The Deck: The deck is the most important component of a bridge from the standpoint of the aerodynamic behaviour of a cable bridge, and, is therefore the one most investigated. Initially cable bridges used stiffening girders of trusses along with a concrete or a steel deck. Collapse of the Tacoma Narrows suspension bridge led to the idea of using box girder decks to meet the requirements of adequate flexural as well as torsional stiffness, as well as to minimise wind loading. The shape of the deck cross section can have a profound effect on the wind effects. As seen from Fig. 10, the trusses attract a large drag compared to streamlined boxes.

One of the major design concerns in this respect has been to choose a deck and stiffening system to raise the critical wind speed for the initiation of flutter above the design wind speed, while introducing adequate stiffness. From that point of view, the comparison of the flat plate to a box, a truss, and, a split - box has shown that the critical wind speed for the initiation of flutter for a flat plate is the maximum. The split-box (Fig. 11) is better than a single box, which is better than a truss. It is also possible to use fairings on the edges of the deck along parts of its length, in order to reduce its oscillatory motion. It is being investigated too whether the use of passive controls such as the use of control surfaces or ‘wings’, or, pendulums can be of advantage in suppressing deck oscillations.

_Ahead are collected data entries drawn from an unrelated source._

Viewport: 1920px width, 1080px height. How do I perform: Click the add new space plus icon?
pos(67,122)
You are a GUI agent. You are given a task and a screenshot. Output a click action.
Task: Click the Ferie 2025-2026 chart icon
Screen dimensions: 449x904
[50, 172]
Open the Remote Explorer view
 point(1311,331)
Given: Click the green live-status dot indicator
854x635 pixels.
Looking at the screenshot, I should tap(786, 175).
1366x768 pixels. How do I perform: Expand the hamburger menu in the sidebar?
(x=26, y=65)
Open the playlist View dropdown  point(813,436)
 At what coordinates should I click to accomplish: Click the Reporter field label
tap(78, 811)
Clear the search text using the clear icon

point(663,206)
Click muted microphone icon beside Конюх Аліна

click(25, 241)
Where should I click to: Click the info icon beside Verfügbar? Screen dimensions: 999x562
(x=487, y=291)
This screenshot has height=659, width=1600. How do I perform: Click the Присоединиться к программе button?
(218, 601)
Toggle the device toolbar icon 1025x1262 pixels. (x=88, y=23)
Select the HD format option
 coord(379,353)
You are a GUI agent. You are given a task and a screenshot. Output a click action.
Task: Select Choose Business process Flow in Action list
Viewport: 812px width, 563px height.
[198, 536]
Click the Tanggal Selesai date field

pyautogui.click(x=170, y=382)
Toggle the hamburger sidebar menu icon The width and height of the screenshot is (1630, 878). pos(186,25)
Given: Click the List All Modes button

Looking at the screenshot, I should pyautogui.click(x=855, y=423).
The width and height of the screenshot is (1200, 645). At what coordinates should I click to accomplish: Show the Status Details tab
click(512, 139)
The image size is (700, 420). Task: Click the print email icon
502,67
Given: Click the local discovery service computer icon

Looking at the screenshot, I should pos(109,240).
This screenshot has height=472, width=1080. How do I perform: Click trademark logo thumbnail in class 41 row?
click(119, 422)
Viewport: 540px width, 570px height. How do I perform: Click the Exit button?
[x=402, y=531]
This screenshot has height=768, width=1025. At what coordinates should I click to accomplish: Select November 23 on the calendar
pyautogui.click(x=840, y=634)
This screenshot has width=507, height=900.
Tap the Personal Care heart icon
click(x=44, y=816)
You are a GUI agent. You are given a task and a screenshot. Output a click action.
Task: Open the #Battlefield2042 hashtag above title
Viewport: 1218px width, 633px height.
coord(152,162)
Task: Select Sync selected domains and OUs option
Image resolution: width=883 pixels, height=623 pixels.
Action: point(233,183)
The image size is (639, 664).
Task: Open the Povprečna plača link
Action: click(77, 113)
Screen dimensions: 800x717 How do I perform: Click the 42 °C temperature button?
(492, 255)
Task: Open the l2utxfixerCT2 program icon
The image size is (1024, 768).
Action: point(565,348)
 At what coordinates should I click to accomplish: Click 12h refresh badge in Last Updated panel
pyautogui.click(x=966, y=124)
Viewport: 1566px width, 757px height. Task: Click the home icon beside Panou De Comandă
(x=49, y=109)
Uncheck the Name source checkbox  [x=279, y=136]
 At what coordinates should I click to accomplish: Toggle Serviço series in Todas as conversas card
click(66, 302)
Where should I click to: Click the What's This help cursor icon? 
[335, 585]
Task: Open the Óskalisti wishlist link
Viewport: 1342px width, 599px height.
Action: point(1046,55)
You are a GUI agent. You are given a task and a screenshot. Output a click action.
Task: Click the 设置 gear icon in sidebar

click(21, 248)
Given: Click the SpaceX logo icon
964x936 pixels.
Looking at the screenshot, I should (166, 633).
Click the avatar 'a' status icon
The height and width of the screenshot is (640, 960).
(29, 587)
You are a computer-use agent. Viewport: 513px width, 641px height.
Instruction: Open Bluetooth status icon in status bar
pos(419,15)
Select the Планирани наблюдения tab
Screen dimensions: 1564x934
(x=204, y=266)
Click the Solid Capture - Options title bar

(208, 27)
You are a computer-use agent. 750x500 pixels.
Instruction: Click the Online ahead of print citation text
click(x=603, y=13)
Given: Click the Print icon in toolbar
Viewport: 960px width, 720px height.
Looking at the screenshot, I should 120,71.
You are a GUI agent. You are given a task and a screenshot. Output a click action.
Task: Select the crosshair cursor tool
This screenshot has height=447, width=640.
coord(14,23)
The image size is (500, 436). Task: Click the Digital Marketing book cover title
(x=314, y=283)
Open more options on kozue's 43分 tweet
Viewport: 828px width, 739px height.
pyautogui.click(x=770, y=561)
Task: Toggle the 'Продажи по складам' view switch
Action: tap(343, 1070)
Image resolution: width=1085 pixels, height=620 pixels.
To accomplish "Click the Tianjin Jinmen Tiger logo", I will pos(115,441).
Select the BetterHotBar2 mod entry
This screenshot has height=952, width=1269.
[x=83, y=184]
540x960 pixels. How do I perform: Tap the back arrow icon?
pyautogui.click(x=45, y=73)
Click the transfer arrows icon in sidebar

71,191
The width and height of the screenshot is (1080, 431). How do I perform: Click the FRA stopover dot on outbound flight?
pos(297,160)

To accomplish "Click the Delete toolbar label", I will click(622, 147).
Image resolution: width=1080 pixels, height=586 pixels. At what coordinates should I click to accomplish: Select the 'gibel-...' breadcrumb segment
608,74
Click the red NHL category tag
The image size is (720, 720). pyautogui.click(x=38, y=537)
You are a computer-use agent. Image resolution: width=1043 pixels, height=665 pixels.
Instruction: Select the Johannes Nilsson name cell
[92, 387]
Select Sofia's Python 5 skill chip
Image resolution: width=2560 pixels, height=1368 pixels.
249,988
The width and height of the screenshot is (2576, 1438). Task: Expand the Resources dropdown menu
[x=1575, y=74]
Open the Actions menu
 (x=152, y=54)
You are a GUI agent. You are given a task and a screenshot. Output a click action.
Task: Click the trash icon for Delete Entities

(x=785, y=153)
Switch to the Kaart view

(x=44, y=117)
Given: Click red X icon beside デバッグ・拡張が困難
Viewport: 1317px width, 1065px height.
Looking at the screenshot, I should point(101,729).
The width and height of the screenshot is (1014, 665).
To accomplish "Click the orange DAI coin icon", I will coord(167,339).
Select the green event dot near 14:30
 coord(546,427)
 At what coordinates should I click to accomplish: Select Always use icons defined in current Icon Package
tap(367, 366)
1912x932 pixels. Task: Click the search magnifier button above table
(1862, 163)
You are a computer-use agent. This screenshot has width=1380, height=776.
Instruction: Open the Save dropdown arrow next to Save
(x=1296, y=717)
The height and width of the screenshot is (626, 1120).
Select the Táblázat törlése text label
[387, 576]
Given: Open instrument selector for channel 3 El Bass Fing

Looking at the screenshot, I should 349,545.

Towers: For long bridges, towers may rise to 200 m plus above the foundation level. This is almost as high as the Eiffel tower. These towers therefore have similar problems of dynamic response to wind as tall buildings or other tall structures. The aerodynamic behaviour of these towers is significant for their own safety as also because it influences the behaviour of the bridge as a whole. Even more important is to ensure the aerodynamic stability of bridge towers during the erection stage before the cables are erected. The tower legs experience both along-winds as well as across-wind oscillations for which the design must cater. One such measure, whereby the corners of the tower are modified, and, its advantageous effect on the across-wind tower oscillation is seen in figure 12 (a) and (b).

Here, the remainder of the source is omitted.